*Task prompt:* Only the number is needed: how many lines in the entries below contain the string "will"?

══ Excerpted records ══

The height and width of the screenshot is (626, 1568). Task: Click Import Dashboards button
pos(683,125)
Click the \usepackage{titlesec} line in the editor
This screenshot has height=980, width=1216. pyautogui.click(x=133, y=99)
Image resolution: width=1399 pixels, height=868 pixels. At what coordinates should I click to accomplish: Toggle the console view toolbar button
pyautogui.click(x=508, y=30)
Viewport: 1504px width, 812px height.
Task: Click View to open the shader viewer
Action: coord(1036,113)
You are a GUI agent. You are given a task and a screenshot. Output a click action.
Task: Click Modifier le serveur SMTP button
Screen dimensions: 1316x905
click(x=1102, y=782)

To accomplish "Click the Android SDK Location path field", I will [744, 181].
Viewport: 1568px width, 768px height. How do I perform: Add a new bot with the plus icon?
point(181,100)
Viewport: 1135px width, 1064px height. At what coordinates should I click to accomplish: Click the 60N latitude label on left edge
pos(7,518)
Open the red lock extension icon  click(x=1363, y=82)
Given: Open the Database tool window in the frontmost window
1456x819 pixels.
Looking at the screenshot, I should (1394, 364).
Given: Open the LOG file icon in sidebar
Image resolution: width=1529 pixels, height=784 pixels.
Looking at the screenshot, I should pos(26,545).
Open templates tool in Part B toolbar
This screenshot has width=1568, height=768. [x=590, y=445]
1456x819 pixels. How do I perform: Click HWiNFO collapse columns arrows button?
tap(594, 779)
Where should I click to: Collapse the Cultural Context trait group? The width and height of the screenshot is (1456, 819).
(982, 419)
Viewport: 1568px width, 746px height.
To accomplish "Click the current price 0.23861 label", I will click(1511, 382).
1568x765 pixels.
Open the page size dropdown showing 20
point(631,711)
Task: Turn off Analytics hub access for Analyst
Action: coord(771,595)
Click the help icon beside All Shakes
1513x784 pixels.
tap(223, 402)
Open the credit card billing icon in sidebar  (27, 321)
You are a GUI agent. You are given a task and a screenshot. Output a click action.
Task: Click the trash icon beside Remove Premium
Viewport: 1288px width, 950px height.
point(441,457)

═══

*Answer space:* 2